Assigned task: Look below for the line that has "You are a GUI". Set down the lines from there through the line that has "Click the Superficie", exactly as written.

(Working data)

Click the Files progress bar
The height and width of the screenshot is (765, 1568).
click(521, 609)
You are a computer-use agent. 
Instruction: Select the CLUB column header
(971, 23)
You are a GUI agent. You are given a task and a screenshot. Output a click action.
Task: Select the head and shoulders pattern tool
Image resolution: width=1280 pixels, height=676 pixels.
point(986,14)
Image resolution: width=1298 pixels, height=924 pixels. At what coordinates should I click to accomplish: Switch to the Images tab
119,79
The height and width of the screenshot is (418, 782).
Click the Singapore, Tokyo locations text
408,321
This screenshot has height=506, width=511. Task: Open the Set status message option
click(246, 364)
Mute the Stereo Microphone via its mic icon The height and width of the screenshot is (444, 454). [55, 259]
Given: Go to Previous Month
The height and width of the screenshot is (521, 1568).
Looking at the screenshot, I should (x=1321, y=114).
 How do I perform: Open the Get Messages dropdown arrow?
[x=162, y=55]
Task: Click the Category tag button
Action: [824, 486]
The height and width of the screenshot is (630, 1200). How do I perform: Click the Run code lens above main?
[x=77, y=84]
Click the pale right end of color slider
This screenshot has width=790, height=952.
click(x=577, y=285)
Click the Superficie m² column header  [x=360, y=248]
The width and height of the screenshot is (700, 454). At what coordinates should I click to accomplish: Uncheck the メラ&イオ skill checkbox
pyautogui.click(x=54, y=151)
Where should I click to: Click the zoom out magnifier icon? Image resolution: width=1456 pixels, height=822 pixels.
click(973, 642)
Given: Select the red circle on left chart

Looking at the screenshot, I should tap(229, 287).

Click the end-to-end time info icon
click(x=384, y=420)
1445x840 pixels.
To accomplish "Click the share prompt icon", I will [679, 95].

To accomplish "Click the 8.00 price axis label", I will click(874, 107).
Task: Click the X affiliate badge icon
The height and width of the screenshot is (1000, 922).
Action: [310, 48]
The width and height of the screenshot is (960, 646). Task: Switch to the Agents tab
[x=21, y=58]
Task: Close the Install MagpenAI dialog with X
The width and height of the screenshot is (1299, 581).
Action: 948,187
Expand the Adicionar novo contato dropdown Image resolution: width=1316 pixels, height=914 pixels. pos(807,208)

(End Working data)

Task result:
You are a GUI agent. You are given a task and a screenshot. Output a click action.
Task: Select the head and shoulders pattern tool
Image resolution: width=1280 pixels, height=676 pixels.
point(986,14)
Image resolution: width=1298 pixels, height=924 pixels. At what coordinates should I click to accomplish: Switch to the Images tab
119,79
The height and width of the screenshot is (418, 782).
Click the Singapore, Tokyo locations text
408,321
This screenshot has height=506, width=511. Task: Open the Set status message option
click(246, 364)
Mute the Stereo Microphone via its mic icon The height and width of the screenshot is (444, 454). [55, 259]
Given: Go to Previous Month
The height and width of the screenshot is (521, 1568).
Looking at the screenshot, I should (x=1321, y=114).
 How do I perform: Open the Get Messages dropdown arrow?
[x=162, y=55]
Task: Click the Category tag button
Action: [824, 486]
The height and width of the screenshot is (630, 1200). How do I perform: Click the Run code lens above main?
[x=77, y=84]
Click the pale right end of color slider
This screenshot has width=790, height=952.
click(x=577, y=285)
Click the Superficie m² column header  [x=360, y=248]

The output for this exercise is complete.